2.1 Deepfake Generation Techniques

An overview on Media forensics with particular focus on Deepfakes has been recently proposed in [41].

STARGAN is a method capable of performing image-to-image translations on multiple domains using a single model. Proposed by Choi et al. [6] was trained on two different types of face datasets: CELEBA [27] containing 40 labels related to facial attributes such as hair color, gender and age, and RaFD dataset [22]

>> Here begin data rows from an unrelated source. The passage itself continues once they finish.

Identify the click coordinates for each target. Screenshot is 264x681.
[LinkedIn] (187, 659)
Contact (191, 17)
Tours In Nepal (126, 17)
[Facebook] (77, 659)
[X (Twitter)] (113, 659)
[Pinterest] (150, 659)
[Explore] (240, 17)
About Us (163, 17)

containing 8 labels corresponding to different types of facial expressions (“happy”, “sad”, etc.). Given a random label as input, such as hair color, facial expression, etc., STARGAN is able to perform an image-to-image translation operation. Results have been compared with other existing methods 

[26, 30, 45] and showed how STARGAN manages to generate images of superior visual quality.

Style Generative Adversarial Network, namely STYLEGAN [19], changed the generator model of STARGAN by means of mapping points in latent space to an intermediate latent space which controls the style output at each point of the generation process. Moreover the introduction of noise as a source of variation in those mentioned points demonstrates to achieve better results. Thus, STYLEGAN is capable not only of generating impressively photorealistic and high-quality photos of faces, but also offers control parameters in terms of the overall style the generated image at different levels of detail. While being able to create realistic pseudo-portraits, small details might reveal the fakeness of generated images. To correct those imperfections in STYLEGAN, Karras et al. made some improvements to the generator (including re-designed normalization, multi-resolution, and regularization methods) proposing STYLEGAN2 [20].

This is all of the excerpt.